I'd be troubled if I were asked to put up a wanted picture where no formal charges had been filed, no matter who it was.

We would be troubled too, if we started 2 wars without formal charges.

The FBI maintains a separate "Most Wanted Terrorists" list, which includes bin Laden and 25 others who have been indicted in U.S. federal courts in connection with terror plots. But this second Bin Laden listing also makes no mention of Sept. 11.

Future indictments may be handed down as various investigations proceed in connection to other terrorist incidents, for example, the terrorist attacks on September 11, 2001.

The article implies that Bin Laden organized the 9/11 attack. He praised it but never claimed to have organized it.

This article was published on August 28, 2006. It has been 6 years since then, with no further evidence coming forward, not even from the "treasure trove" from the alleged Bin Laden raid in May 2011.

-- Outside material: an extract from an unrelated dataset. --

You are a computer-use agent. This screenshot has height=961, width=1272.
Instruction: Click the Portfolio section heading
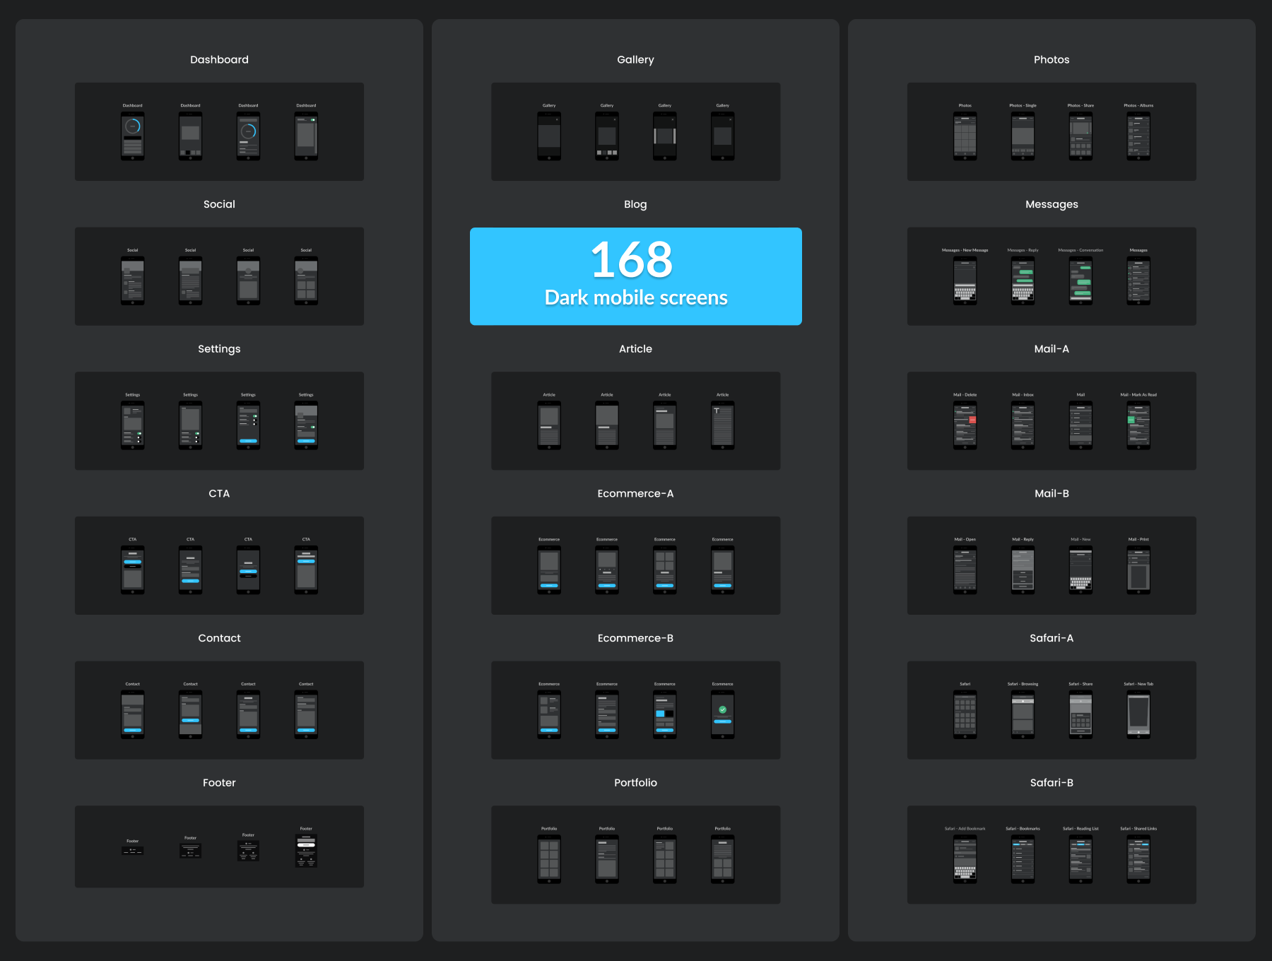[x=635, y=783]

FBI spokesman Rex Tomb stated there was no hard evidence linking Bin Laden to 9/11.
http://www.historycommons.org/context.jsp?item=a060606nohardevidence

Interesting

In a recent article, I wrote about the incredible lack of reporting on al Qaeda in the years before 9/11.
http://digwithin.net/2012/07/21/nexus/

The Washington Post did not report on al Qaeda until the summer of 1999, and the reporting was highly speculative about the power behind this new threat.

"The indictment describes bin Laden as the leader, or “emir,” of al Qaeda, a “global terrorist organization” with tentacles that allegedly reach from his hideout in the mountains of Afghanistan to followers in Texas, Florida and New York.

…But for all its claims about a worldwide conspiracy to murder Americans, the government’s case is, at present, largely circumstantial. The indictment never explains how bin Laden runs al Qaeda or how he may have masterminded the embassy bombings. Only eight of the 17 suspects are alleged to have been in Kenya and Tanzania around the time the embassies were bombed."

Colum Lynch; Vernon Loeb, Bin Laden’s Network: Terror Conspiracy or Loose Alliance?, The Washington Post, August 1, 1999

Two years later, terms like "allegedly" and "claims about a worldwide conspiracy" and 'circumstantial" were transformed into absolute certainty.